Every day, he led 14 heavily-armed Airmen into the insurgent-infested stronghold. Sergeant Griffin, who was on his fifth combat deployment, had two goals: to train Iraqi police forces, and ensure his Airmen returned home safely. He insisted that both goals were best served by commanding from the front. Through the first six months, Sergeant Griffin had been exposed to multiple improvised explosive device (IED) strikes and indirect fire attacks. In February 2008, Sergeant Griffin’s squad was hit by an IED strike, seriously injuring a soldier. Despite the chaos, Sergeant Griffin led his convoy back through the kill zone, ensured site security, and administered life-saving treatment to wounded comrades, all the while under small arms fire and threat of secondary IEDs.

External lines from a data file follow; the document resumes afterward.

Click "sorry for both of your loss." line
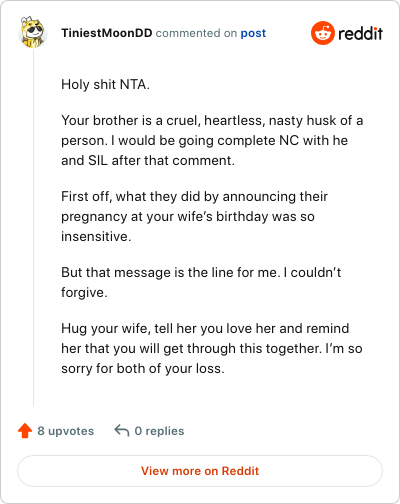 pyautogui.click(x=143, y=368)
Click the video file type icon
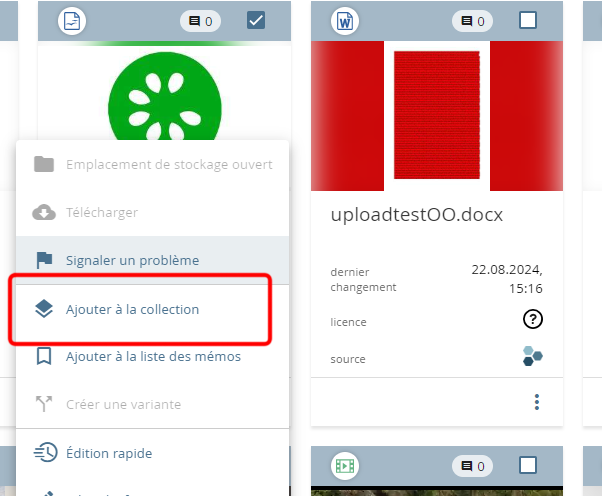 pos(345,466)
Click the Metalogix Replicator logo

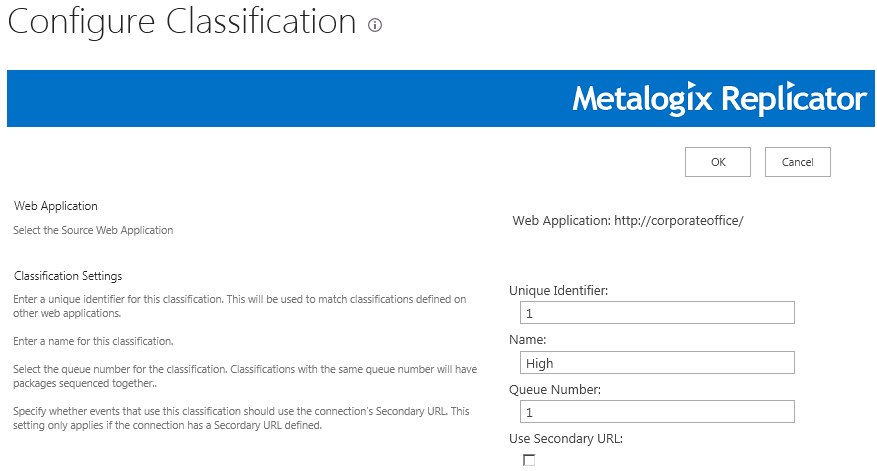(x=719, y=98)
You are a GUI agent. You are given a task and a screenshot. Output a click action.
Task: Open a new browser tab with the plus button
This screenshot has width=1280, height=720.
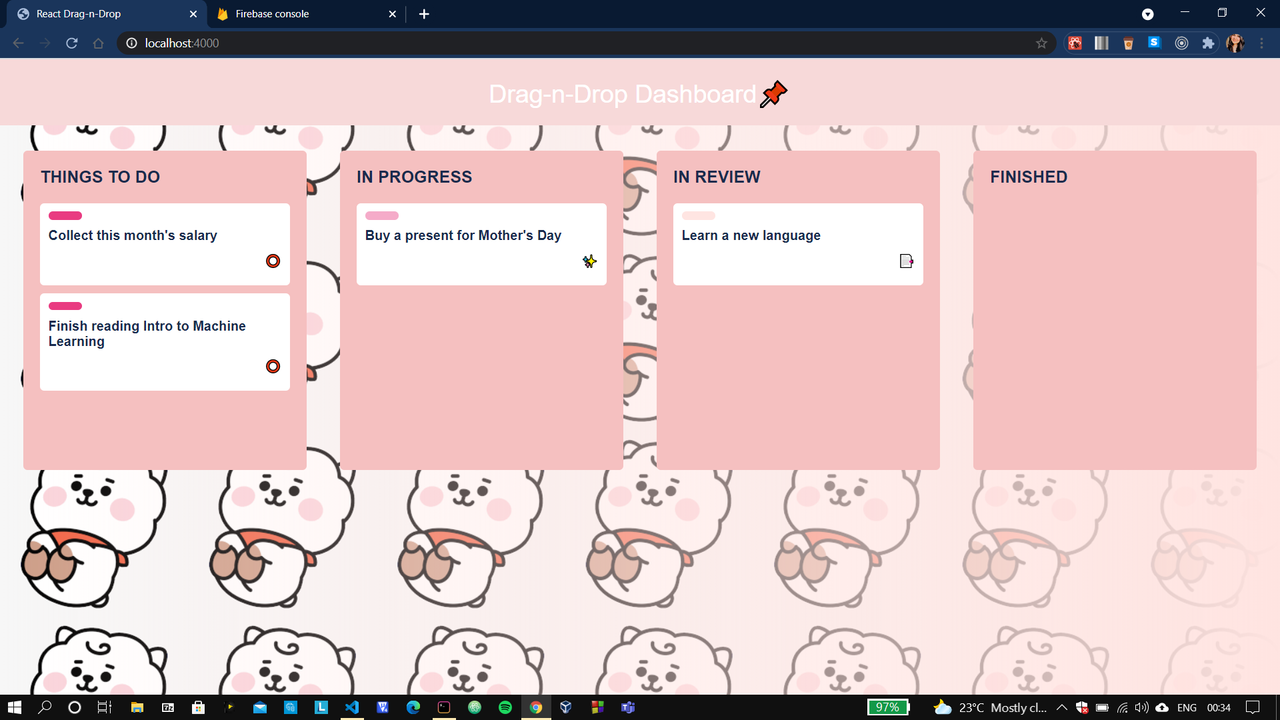coord(424,14)
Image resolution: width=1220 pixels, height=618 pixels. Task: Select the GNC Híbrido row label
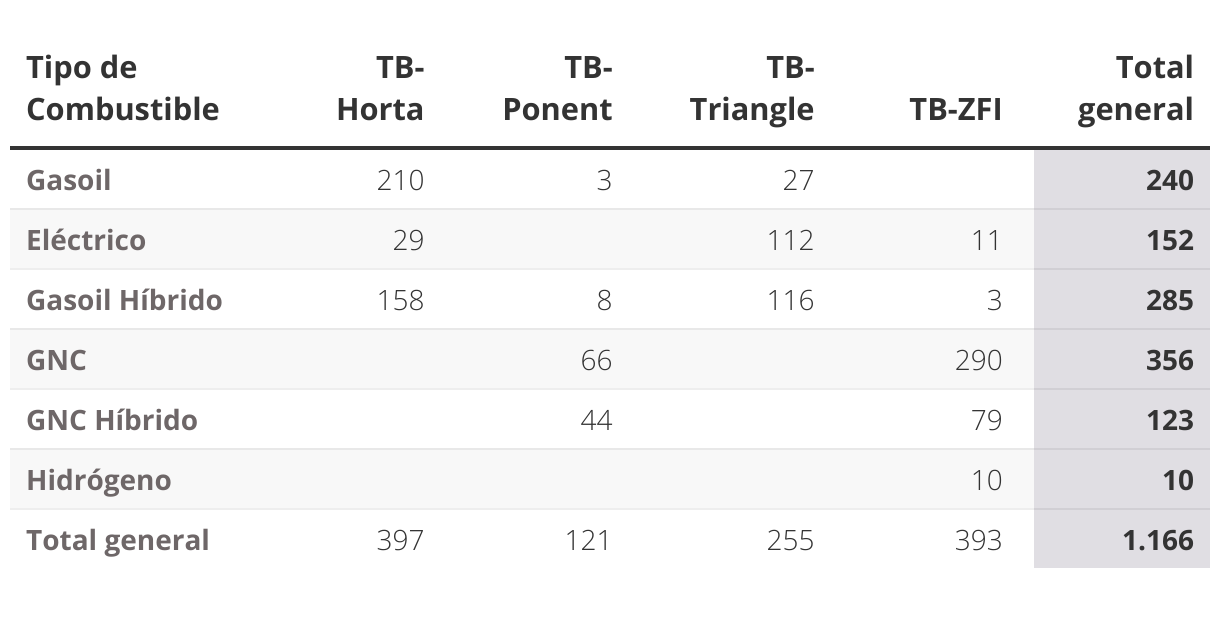(112, 420)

On April 3, 2008, while leading his squad on a combat operations patrol on one of the most dangerous routes in Baghdad, Sergeant Griffin’s vehicle was struck by an explosively formed penetrator--the deadliest IED found in Iraq. Within seconds of the attack, and with Sergeant Griffin gravely wounded, his squad reacted exactly as he trained them, providing site security, clearing buildings, and detaining possible insurgents. Despite relentless efforts by an Army medic, Sergeant Griffin’s injuries proved fatal.
Sergeant Griffin would have refused to trade places with anyone that day. His security forces Airmen knew him as a warrior’s warrior, dedicated to a higher calling of service Before self.